Role of CSE-Produced H 2 S on Cerebrovascular Relaxation via RhoA-ROCK Inhibition and Cerebral Ischemia-Reperfusion Injury in Mice.

Role of CSE-produced H2S on cerebrovascular relaxation and cerebral ischemia-reperfusion (I/R) injury were investigated using CSE knockout (CSE-/-) and wild-type (CSE+/+) mice. The relaxation of cerebral basilar artery (BA) to CSE-produced H2S and its mechanism were detected. The results revealed that both NaHS, donor of exogenous H2S and ROCK inhibitor Y27632 could induce significant relaxation of BA, but the relaxation of BA to NaHS was significantly attenuated by Y27632. In addition, removal of endothelium could reduce the relaxation of BA to Y27632; CSE knockout also significantly attenuated Y27632-induced BA relaxation with endothelium rather than without endothelium.

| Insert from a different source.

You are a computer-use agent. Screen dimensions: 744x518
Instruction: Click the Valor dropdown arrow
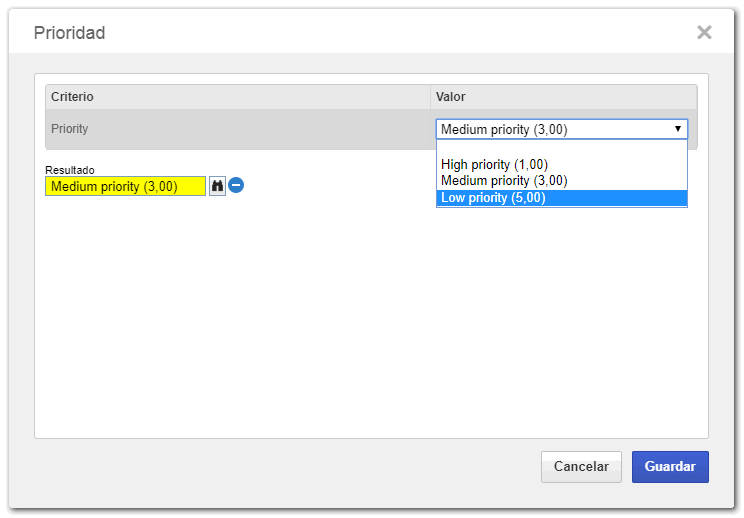click(678, 129)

By contrast, the contraction of the BA from CSE-/- mice to RhoA agonist LPA or U46619 was stronger than that from CSE+/+ mice. Furthermore, RhoA activity and ROCK protein expression remarkably increased in the BA VSMCs from CSE-/- mouse, which were inhibited by NaHS pretreatment. These findings revealed that the CSE-produced H2S induced cerebrovascular relaxation is generated from endothelial cells and the mechanism of vascular relaxation may relate to inhibition of RhoA-ROCK pathway. We next sought to confirm the protective effect of CSE-produced H2S on cerebral I/R injury produced by middle cerebral artery occlusion and bilateral common carotid artery occlusion in mice. We investigated the changes of neurological deficit, cerebral infarct, brain water content, LDH decrease, MDA increase as well as impairment of learning and memory function. The results showed that the cerebral injury became more grievous in CSE-/- mice than that in CSE+/+ mice, which could be remarkably alleviated by NaHS pretreatment.